> _Supplied data_
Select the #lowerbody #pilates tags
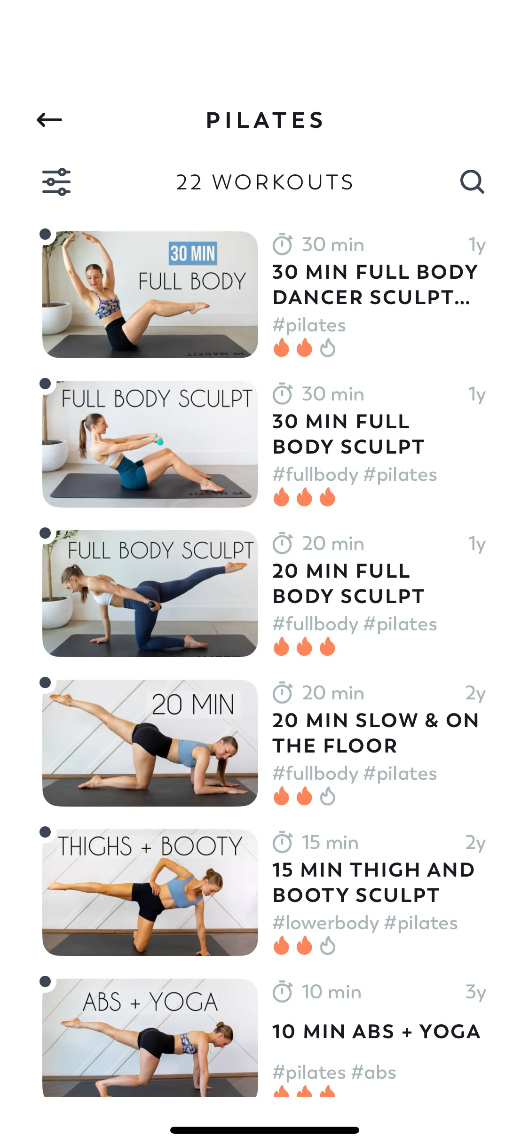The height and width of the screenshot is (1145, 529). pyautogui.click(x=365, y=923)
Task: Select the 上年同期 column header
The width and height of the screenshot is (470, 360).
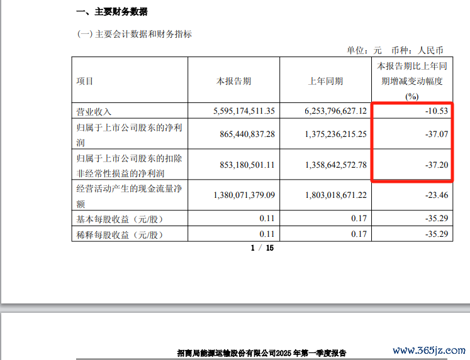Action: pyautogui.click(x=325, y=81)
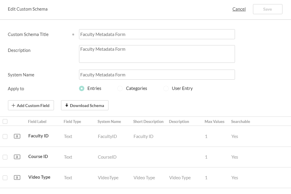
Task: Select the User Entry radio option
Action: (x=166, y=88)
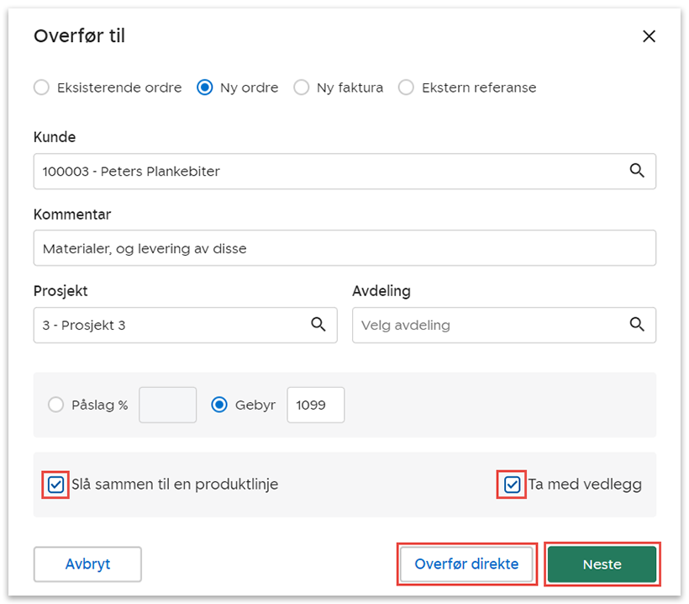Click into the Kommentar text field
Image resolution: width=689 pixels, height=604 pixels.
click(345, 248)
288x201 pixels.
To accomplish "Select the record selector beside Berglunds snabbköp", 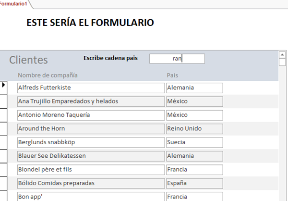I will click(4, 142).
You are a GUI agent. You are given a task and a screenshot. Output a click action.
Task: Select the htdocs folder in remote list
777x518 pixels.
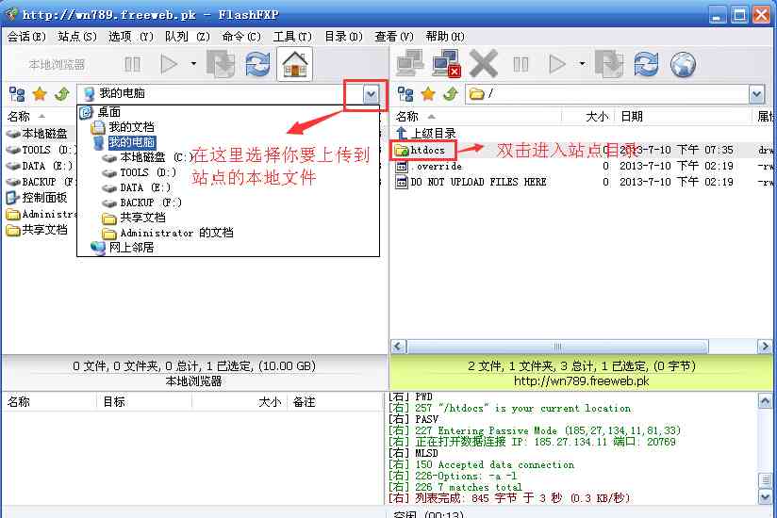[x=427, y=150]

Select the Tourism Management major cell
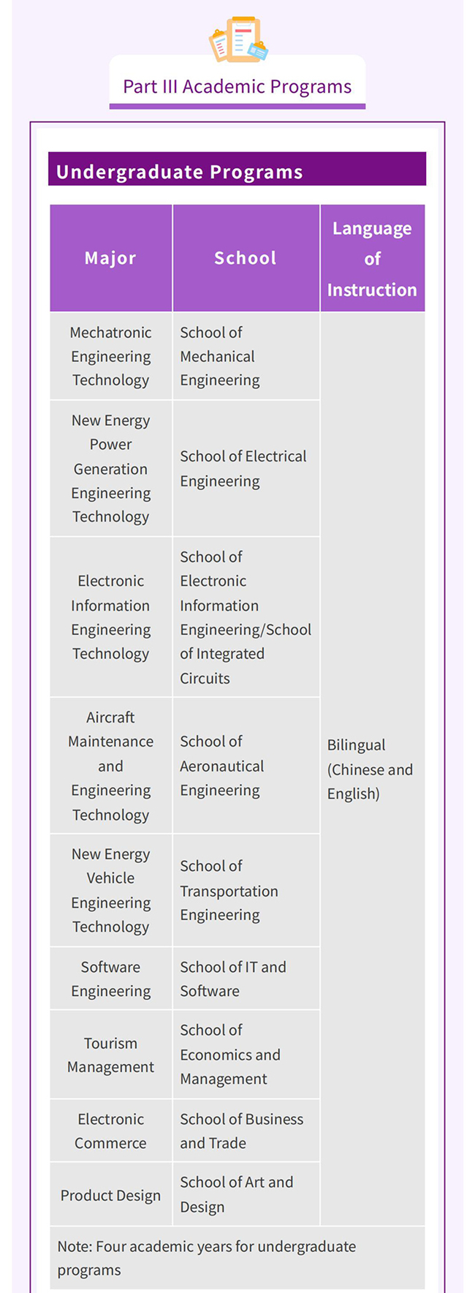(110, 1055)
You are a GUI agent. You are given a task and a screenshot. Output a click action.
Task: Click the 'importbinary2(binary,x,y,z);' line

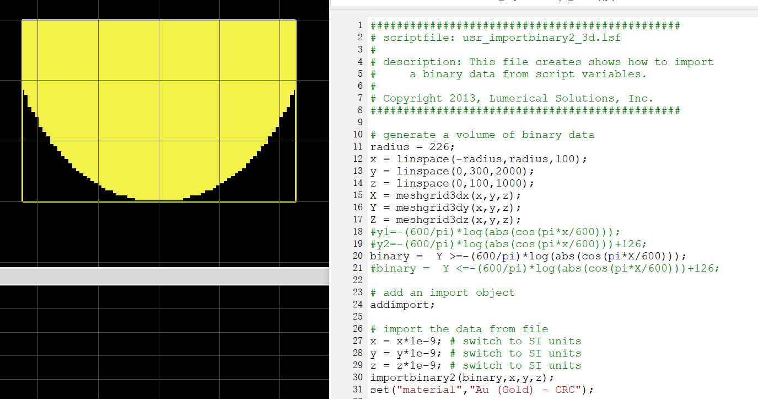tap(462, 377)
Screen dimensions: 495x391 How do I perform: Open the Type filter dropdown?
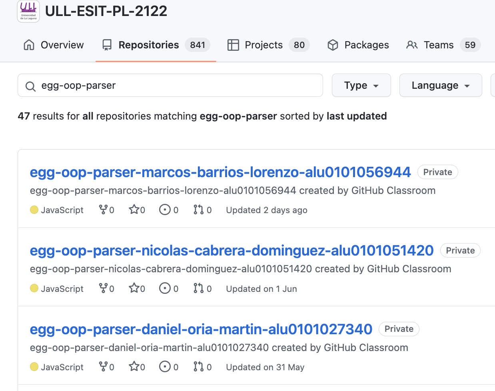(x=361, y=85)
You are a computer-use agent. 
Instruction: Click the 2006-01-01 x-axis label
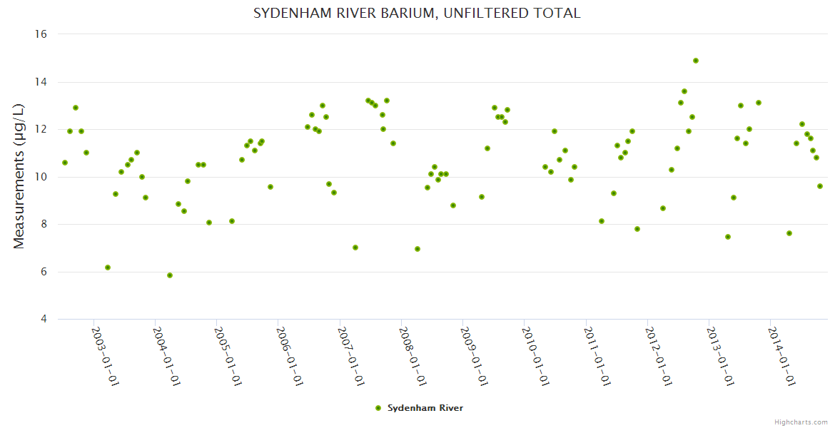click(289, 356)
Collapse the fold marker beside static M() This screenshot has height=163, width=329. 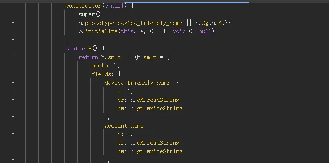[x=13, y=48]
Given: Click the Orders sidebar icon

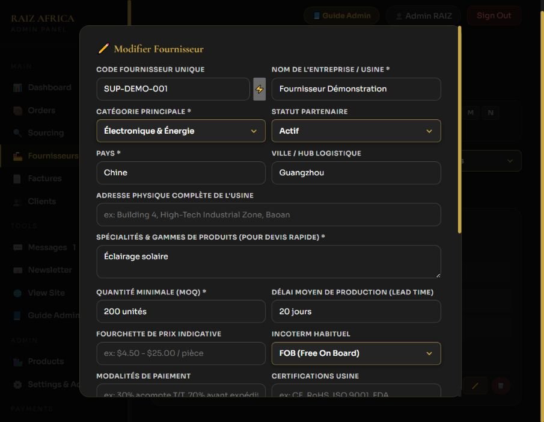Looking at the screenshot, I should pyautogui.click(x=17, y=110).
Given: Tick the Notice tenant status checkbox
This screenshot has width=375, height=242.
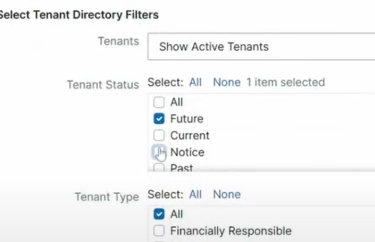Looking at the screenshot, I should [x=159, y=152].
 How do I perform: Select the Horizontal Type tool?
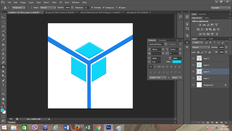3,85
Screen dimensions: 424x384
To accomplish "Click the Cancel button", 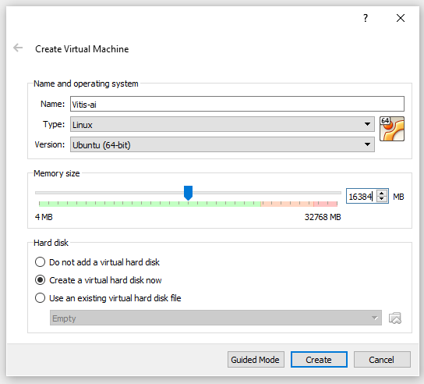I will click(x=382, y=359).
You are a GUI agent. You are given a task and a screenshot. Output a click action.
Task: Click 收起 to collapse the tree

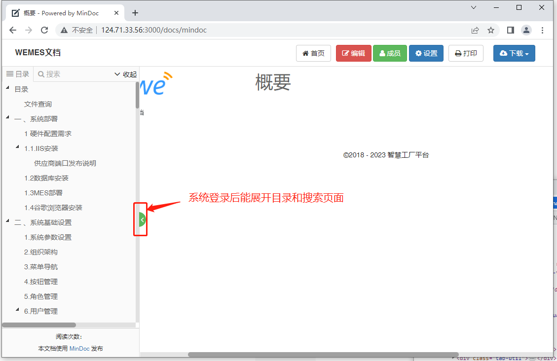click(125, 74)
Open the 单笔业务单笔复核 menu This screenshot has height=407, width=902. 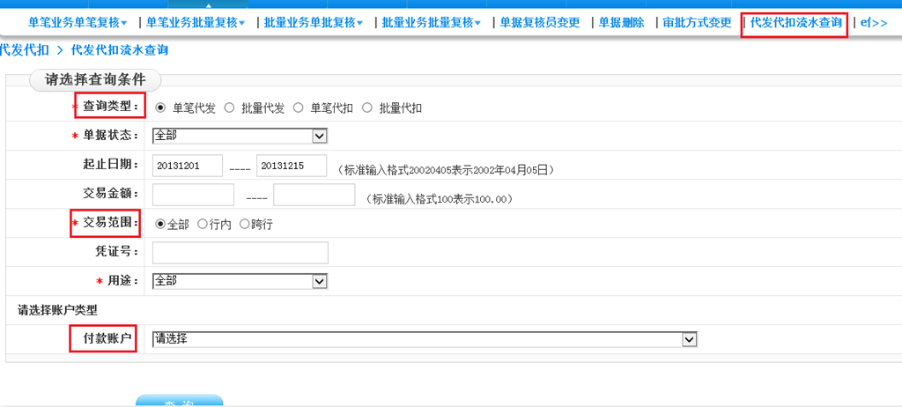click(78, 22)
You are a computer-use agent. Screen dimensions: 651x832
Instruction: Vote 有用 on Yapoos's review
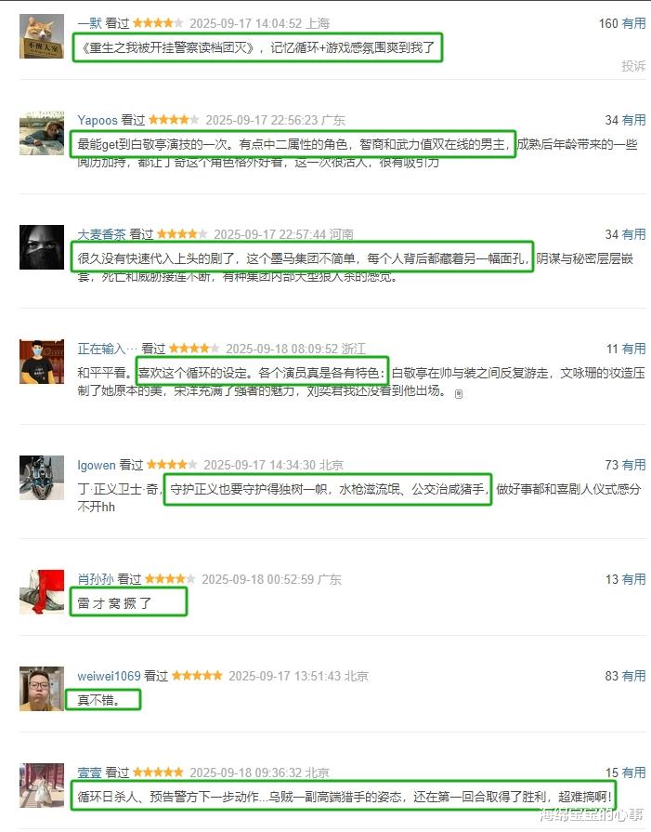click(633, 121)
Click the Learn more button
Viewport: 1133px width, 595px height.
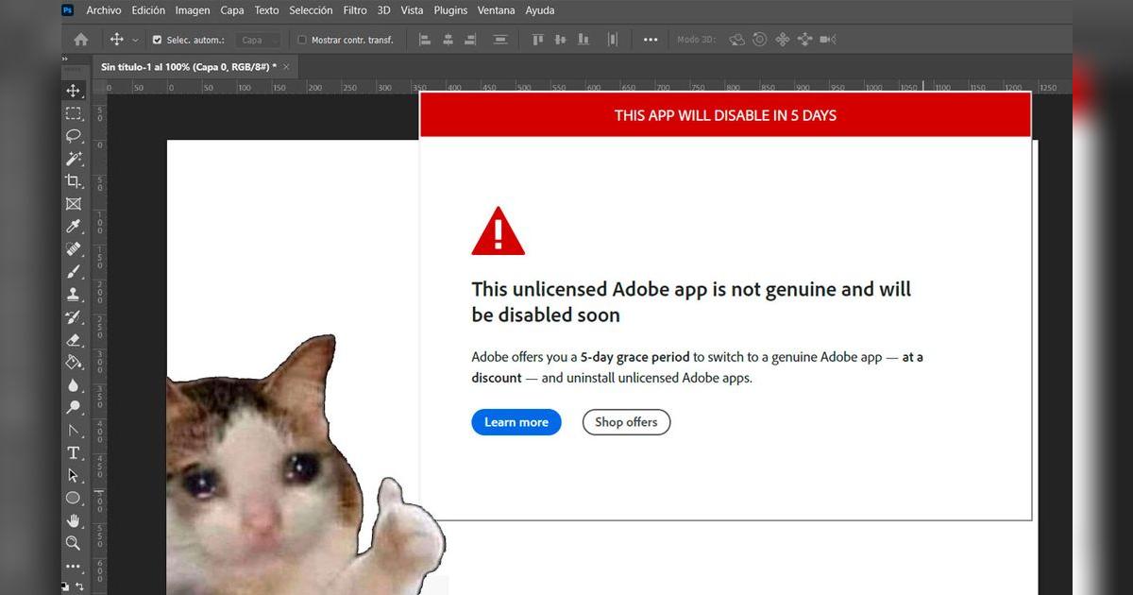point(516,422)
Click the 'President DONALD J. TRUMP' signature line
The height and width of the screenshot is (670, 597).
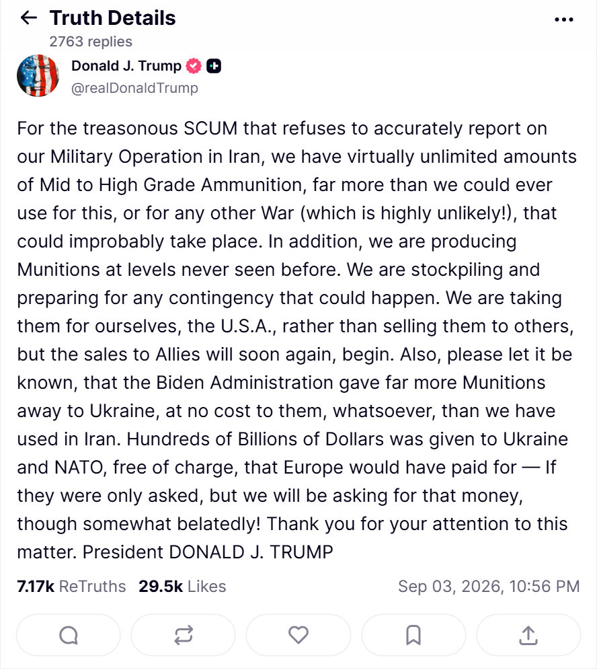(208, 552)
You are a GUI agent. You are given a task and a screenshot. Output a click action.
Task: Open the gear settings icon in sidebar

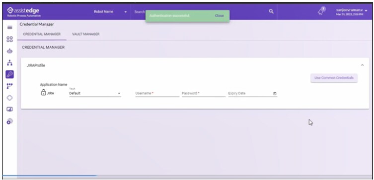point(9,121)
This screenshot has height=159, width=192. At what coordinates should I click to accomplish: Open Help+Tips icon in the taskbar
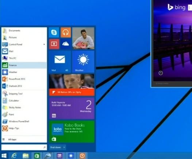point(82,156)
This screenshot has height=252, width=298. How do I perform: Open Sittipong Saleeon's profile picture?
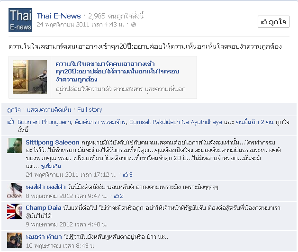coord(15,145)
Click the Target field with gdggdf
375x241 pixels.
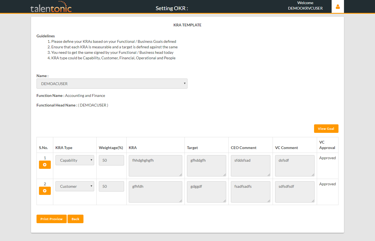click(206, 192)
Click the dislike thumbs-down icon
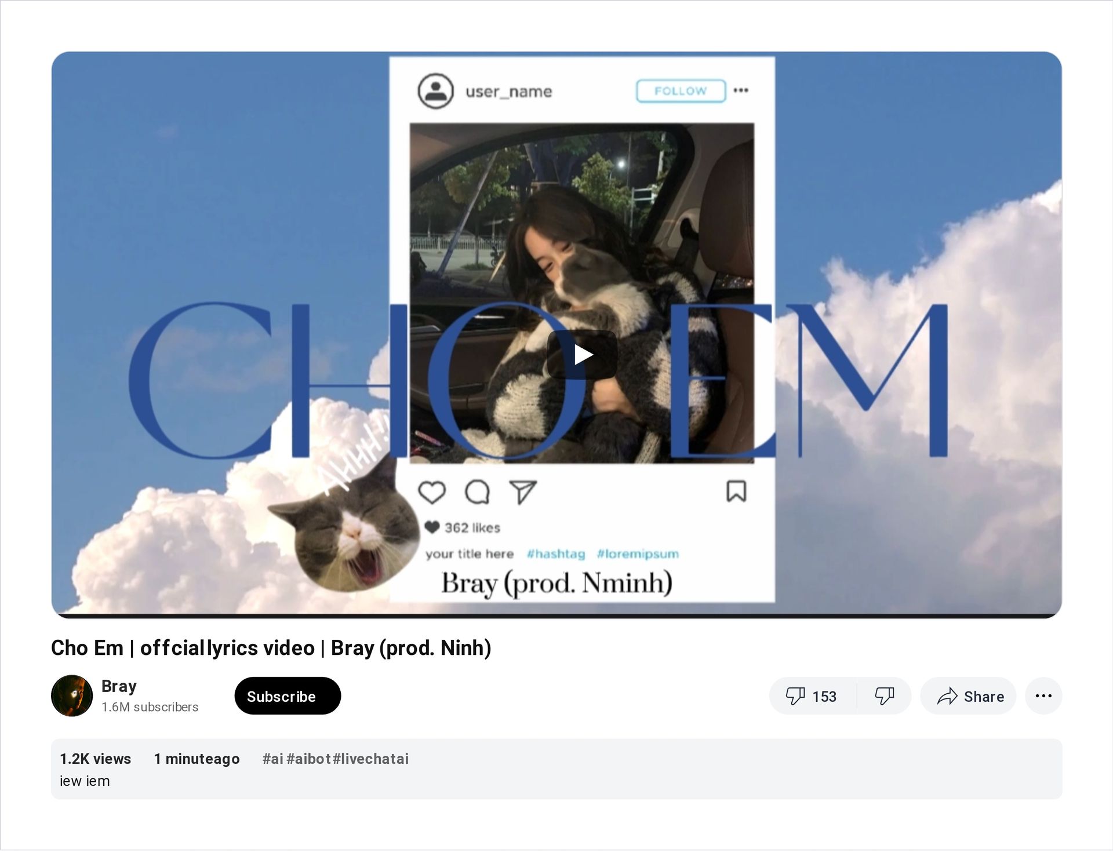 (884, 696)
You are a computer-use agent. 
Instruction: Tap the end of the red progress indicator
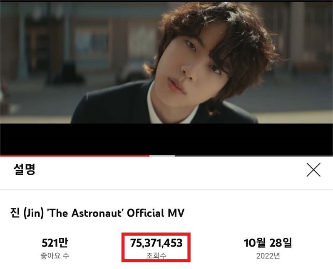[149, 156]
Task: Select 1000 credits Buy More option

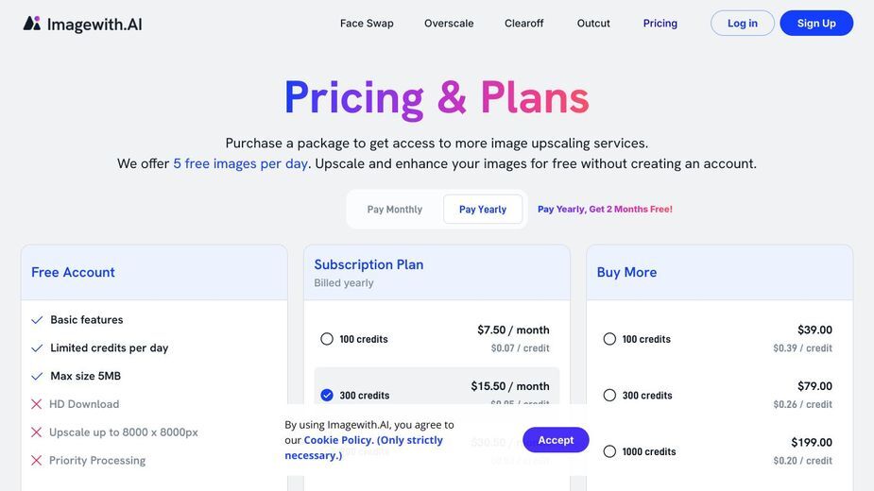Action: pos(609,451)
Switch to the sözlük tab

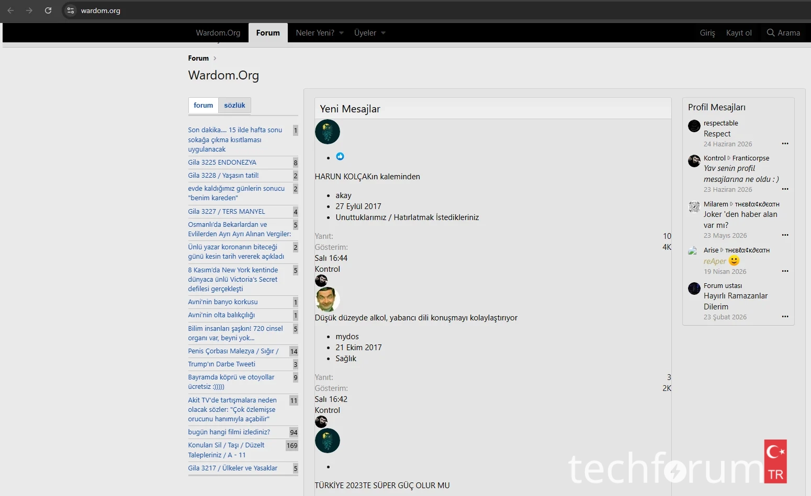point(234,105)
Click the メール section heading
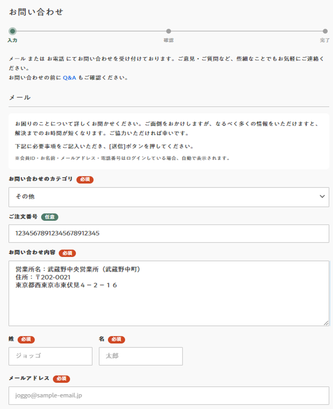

> _Exercise instructions_
The output consists of exactly the lines from the one containing "Viewport: 1133px width, 595px height." through the last line of the listing, both included, with no pictures.

> _Written response_
Viewport: 1133px width, 595px height.
point(516,422)
Click the 'President DONALD J. TRUMP' signature line
The height and width of the screenshot is (670, 597).
(208, 552)
You are a GUI agent. You are given a task and a screenshot. Output a click action.
Task: Open the gear settings icon in sidebar

point(9,121)
This screenshot has height=159, width=192. At what coordinates should I click to accomplish: Open Help+Tips icon in the taskbar
point(82,156)
This screenshot has height=252, width=298. How do I perform: Open Sittipong Saleeon's profile picture?
coord(15,145)
Click the Target field with gdggdf
375x241 pixels.
click(206, 192)
Click the dislike thumbs-down icon
 (884, 696)
You are a computer-use agent. 
Instruction: Tap the end of the red progress indicator
[149, 156]
Task: Select 1000 credits Buy More option

Action: pos(609,451)
Switch to the sözlük tab

point(234,105)
Click the メール section heading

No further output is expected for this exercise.